Congress should have a say in this, but Congress doesn’t have a say in this anymore. President Trump’s awesome White House is in charge. This is a businessman who knows how to run a tight ship:

As the partial government shutdown took hold over the holidays, President Trump seemed to express wonder at being alone in the White House with little but the cheeriness of heavily armed guards to keep him warm for the better part of a week.

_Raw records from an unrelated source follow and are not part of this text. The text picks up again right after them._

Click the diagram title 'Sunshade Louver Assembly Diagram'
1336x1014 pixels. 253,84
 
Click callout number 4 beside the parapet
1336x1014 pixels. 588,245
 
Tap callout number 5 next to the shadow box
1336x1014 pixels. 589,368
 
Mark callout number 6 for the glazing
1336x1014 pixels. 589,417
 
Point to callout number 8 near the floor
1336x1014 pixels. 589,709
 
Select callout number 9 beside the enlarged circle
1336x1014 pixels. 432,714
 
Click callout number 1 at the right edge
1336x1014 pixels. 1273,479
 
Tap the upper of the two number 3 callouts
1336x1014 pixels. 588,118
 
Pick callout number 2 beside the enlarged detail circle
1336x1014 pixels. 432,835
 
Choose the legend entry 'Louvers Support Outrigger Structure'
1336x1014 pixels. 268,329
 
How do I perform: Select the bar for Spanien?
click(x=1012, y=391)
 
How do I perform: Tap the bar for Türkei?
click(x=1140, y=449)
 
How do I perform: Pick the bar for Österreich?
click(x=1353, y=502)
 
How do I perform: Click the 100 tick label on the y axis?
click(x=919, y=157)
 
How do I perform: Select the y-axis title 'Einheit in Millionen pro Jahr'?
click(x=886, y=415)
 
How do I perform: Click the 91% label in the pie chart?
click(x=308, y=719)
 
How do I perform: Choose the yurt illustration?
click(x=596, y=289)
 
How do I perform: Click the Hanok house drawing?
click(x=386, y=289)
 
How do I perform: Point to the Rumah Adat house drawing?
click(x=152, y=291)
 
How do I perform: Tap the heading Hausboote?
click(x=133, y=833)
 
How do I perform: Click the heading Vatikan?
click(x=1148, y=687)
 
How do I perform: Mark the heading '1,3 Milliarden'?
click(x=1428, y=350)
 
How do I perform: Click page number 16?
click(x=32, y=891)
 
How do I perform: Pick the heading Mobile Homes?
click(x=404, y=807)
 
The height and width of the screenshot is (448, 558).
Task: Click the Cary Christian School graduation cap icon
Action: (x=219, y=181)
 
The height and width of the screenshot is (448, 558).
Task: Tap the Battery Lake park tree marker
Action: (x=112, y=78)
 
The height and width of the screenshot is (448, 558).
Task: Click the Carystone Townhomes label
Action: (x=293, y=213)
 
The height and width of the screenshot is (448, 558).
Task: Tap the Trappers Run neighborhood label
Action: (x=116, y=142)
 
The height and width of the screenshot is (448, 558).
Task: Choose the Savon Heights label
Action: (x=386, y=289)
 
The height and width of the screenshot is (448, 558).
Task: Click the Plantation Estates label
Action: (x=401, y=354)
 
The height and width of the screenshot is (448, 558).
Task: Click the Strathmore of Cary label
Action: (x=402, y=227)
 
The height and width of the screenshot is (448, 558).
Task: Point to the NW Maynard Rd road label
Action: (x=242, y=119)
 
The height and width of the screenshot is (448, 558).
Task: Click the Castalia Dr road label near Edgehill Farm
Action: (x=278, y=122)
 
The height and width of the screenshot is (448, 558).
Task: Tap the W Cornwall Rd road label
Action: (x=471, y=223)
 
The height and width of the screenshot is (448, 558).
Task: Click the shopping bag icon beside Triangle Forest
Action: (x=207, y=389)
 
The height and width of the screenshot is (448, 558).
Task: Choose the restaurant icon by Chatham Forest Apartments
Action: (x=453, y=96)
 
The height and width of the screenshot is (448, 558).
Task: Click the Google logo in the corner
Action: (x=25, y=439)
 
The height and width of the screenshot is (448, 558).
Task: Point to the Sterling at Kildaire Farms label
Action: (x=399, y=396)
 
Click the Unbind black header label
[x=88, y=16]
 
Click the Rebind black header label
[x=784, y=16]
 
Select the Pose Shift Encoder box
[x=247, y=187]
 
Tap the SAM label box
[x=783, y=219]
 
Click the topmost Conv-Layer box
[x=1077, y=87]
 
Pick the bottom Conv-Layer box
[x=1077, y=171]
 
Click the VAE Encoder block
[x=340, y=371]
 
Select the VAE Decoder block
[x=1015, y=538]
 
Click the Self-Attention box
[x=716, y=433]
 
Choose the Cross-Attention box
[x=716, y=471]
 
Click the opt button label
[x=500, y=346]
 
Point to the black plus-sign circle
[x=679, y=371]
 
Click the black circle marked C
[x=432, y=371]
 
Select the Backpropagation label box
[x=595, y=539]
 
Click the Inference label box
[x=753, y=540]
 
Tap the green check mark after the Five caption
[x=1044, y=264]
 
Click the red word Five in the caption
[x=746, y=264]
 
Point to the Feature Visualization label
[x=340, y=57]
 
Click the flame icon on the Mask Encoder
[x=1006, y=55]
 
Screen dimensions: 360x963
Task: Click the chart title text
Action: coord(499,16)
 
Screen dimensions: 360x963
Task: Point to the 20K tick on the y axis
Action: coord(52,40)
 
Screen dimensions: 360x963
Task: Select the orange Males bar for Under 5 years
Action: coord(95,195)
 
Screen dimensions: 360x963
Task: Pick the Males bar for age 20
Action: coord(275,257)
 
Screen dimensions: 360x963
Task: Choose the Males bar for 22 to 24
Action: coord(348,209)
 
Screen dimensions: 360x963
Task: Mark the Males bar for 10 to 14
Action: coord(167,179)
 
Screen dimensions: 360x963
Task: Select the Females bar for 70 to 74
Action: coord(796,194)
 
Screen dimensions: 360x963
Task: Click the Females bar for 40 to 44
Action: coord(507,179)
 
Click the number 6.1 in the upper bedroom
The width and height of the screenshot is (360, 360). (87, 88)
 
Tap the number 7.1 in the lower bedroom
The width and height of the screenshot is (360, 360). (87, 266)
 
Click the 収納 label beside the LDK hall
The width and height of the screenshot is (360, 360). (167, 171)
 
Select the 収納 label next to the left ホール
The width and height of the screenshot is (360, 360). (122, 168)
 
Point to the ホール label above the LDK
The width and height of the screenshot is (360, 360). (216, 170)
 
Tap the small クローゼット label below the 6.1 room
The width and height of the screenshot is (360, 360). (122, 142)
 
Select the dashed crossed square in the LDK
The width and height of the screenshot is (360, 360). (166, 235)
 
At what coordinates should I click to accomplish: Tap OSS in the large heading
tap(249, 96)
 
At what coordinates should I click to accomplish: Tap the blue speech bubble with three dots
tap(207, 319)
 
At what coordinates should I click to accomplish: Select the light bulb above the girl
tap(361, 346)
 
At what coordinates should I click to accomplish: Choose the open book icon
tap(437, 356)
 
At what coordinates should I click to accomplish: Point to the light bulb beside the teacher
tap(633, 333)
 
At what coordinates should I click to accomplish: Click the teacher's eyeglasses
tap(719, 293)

“I was waving to them,” Mr. Trump said just after New Year’s Day. “I never saw so many guys with machine guns in my life. Secret Service and military. These are great people.”

Mr. Trump’s “Home Alone” Christmas tale has hardened into a 20-day standoff as relations between his administration and Congress over his $5 billion demand for a border wall grew ever frostier. The White House has stopped paying its water bill. Desks of some furloughed employees, whose job can include such drudgeries as helping their bosses work the copy machine, sit empty in the West Wing.

And the Secret Service agents Mr. Trump was so impressed with, down to the officers who check IDs and wave black SUVs in and out of the gates surrounding the complex, are all working unpaid – everyone in the Secret Service is, according to an official at the agency.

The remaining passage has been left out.